The University of California Disaster Resilience Network hosted its first ever conference in honor of International Disaster Risk Reduction Day on Thursday, Oct. 12, at the Sacramento UC Center. 

The UC DRN “mobilizes talent across the UC system to help overcome existential threats that disasters and other crises pose to society.” Lizzy Rager / Daily Nexus

The University of California Disaster Resilience Network (UC DRN) invited professors and administrators from across all nine UC campuses, along with representatives from state agencies, private firms and other state and international universities, to speak about resilience in light of recent natural disasters. 

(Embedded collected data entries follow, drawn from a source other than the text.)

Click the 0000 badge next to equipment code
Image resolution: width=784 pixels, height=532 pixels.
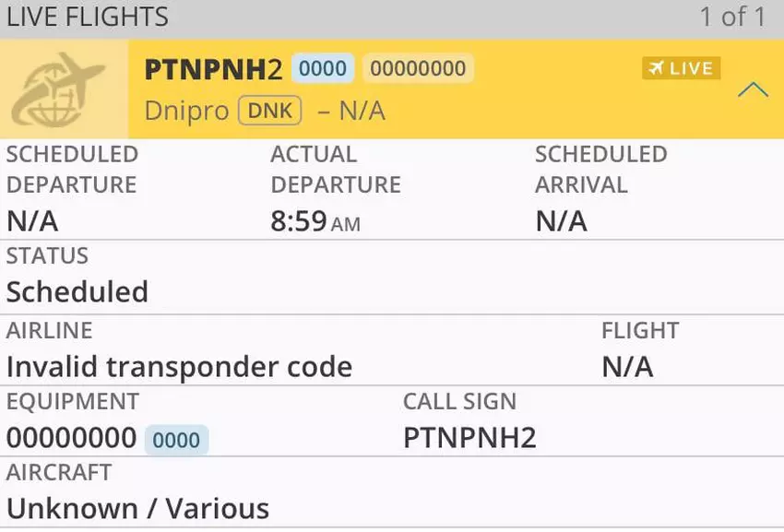[x=176, y=440]
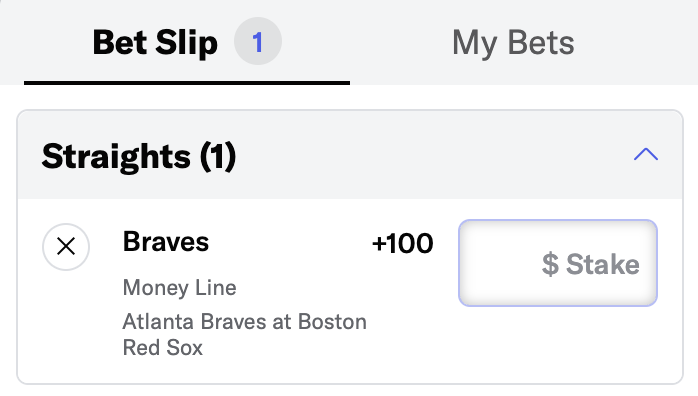
Task: Click the bet count badge showing 1
Action: 258,41
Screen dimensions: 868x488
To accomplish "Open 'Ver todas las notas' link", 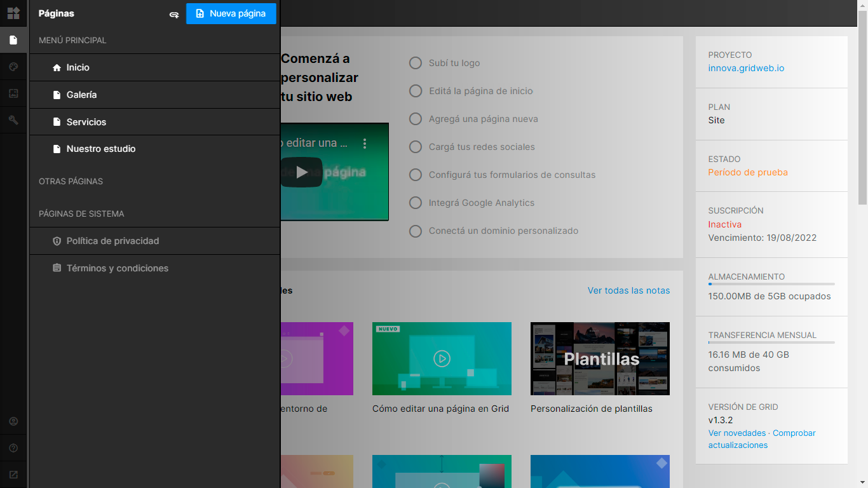I will pyautogui.click(x=628, y=290).
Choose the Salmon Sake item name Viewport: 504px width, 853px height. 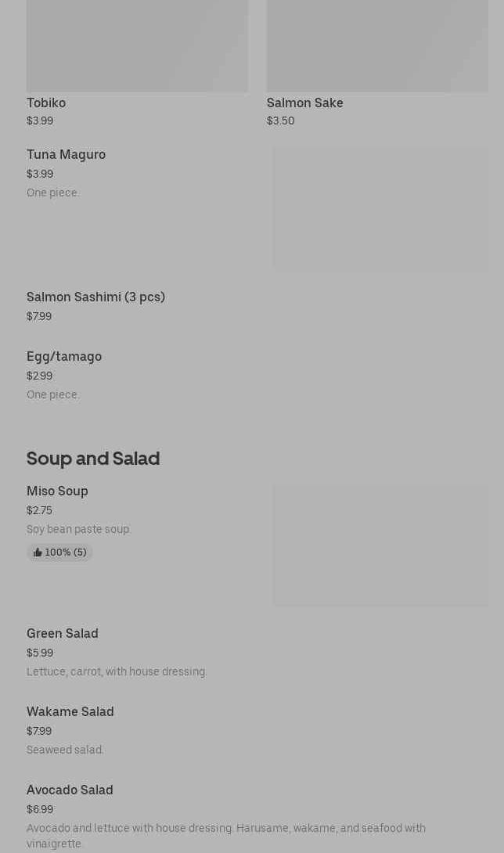point(304,103)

Keynote speakers included the chief of Intergovernmental Processes, Interagency Cooperation and Partnerships Branch of the United Nations Office for Disaster Risk Reduction Sujit Mohanty, among other state agency officials and world-class UC researchers.

The event was largely sponsored by accounting firm Ernst & Young, non-profit Americares and engineering and disaster management firm Miyamoto International. 

“It was just impressive. To bring all of these different representatives together and put them in one room and have this larger conversation about what’s possible, what can we accomplish, what are we seeing, how are we responding to disasters,” UC Santa Barbara Assistant Vice Chancellor and Dean of Student Life Katya Armistead said in an interview with the Nexus.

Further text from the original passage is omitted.